Attribution of aerosol radiative forcing over India during the winter monsoon to emissions from source categories and geographical regions

We examine the aerosol radiative effects due to aerosols emitted from different emission sectors (anthropogenic and natural) and originating from different geographical regions within and outside India during the northeast (NE) Indian winter monsoon (January–March). These studies are carried out through aerosol transport simulations in the general circulation (GCM) model of the Laboratoire de Météorologie Dynamique (LMD). The model estimates of aerosol single scattering albedo (SSA) show lower values (0.86–0.92) over the region north to 10°N comprising of the Indian subcontinent, Bay of Bengal, and parts of the Arabian Sea compared to the region south to 10°N where the estimated SSA values lie in the range 0.94–0.98. The model estimated SSA is consistent with the SSA values inferred through measurements on various platforms. Aerosols of anthropogenic origin reduce the incoming solar radiation at the surface by a factor of 10–20 times the reduction due to natural aerosols. At the top-of-atmosphere (TOA), aerosols from biofuel use cause positive forcing compared to the negative forcing from fossil fuel and natural sources in correspondence with the distribution of SSA which is estimated to be the lowest (0.7–0.78) from biofuel combustion emissions. Aerosols originating from India and Africa-west Asia lead to the reduction in surface radiation (−3 to −8 W m−2) by 40–60% of the total reduction in surface radiation due to all aerosols over the Indian subcontinent and adjoining ocean.
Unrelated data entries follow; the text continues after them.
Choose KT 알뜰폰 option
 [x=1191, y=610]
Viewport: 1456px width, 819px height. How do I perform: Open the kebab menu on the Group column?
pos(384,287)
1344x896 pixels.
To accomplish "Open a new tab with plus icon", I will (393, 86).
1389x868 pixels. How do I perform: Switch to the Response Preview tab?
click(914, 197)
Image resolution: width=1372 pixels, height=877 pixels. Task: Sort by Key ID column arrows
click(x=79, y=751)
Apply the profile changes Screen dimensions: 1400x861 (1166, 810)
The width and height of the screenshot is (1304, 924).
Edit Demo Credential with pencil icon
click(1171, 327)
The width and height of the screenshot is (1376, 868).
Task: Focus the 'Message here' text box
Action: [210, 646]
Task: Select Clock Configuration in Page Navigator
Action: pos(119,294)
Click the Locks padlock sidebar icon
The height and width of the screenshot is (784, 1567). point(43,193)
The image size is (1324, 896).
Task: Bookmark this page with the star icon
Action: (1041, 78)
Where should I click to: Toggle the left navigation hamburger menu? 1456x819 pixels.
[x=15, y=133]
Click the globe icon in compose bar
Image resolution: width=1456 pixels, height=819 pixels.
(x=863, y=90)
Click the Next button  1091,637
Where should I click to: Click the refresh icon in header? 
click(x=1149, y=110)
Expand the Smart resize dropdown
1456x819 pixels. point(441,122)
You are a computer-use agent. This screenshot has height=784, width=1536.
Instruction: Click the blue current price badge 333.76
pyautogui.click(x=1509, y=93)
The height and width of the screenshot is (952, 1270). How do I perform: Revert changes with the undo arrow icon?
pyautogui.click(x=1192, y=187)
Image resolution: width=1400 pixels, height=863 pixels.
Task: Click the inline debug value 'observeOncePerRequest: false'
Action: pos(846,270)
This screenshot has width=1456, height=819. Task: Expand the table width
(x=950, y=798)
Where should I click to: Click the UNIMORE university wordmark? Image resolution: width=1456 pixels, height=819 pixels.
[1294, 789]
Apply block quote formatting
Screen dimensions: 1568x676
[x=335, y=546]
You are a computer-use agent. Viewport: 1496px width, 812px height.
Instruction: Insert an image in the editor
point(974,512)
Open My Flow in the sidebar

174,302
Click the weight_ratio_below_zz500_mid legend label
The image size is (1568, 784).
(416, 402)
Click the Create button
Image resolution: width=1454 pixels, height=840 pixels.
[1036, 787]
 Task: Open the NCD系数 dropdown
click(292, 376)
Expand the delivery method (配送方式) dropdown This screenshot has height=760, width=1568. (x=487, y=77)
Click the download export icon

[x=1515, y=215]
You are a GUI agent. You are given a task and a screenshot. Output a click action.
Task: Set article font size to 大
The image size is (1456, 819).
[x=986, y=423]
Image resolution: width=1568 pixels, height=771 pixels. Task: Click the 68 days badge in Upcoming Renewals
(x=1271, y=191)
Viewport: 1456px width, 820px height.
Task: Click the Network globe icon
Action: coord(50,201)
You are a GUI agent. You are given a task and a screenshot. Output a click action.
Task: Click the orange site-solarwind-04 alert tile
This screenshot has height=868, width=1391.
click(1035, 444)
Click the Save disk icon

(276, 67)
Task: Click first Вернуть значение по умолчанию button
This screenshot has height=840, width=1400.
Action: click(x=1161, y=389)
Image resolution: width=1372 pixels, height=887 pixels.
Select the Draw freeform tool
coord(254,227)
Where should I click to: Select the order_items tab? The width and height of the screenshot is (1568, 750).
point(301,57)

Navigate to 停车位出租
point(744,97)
Aerosols originating from India and Africa-west Asia also lead to positive radiative effects at TOA over the Arabian Sea, central India (CNI), with the highest positive radiative effects over the Bay of Bengal and cause either negative or positive effects over the Indo-Gangetic plain (IGP).

► Aerosol SSA was estimated to be low over India and the adjoining oceanic regions.
► Aerosols from biofuel combustion emissions exhibit the lowest SSA.
► FF combustion emissions reduce the surface radiation 6–7 times more than the natural.
► Aerosols from India and Africa-west Asia cause large positive TOA radiative effects.
► BC in layers above the high albedo surface leads to positive TOA radiative effects.